Снова взметнулся вверх занавес. Снова грянула весёлая, торжествующая музыка. Ликовали трубы и флейты, гремели золотые литавры. И не было только среди этих ликующих голосов голоса нежной виолончели.
Блики света метались по всей сцене. Жёлтые, красные, лазоревые.
Бубенцов стоял за кулисами, озирался. Откуда же она появилась? Из какого кощеева сундука? Кто и когда вложил её в бесчувственную и безвольную руку? Бубенцов не мог ничего понять. Держал в руке брезентовую полосатую суму. Выпотрошенную и пустую. И только на дне её болтались скомканные генеральские штаны с лампасами. Выгоревшие, гадкие, старые. Поднял глаза, увидел за кулисами на противоположном конце сцены ухмыляющуюся, довольную рожу Адольфа Шлягера.

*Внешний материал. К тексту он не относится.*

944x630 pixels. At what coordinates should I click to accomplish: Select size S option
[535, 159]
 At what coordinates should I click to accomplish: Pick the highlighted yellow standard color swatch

И нем был шут, и недвижен. Вид бледный был у Ерофея Бубенцова в ту минуту. Проступила бледнота смертная сквозь хмельные румяна. Удручало Ерошку Бубенцова не то, что жизнь его сошла с привычных рельс. Сколько раз уже такое бывало! Сколько раз пьяными скандалами своими разбивал жизнь свою вдребезги, а затем собирал с великим терпением, склеивал по кусочкам!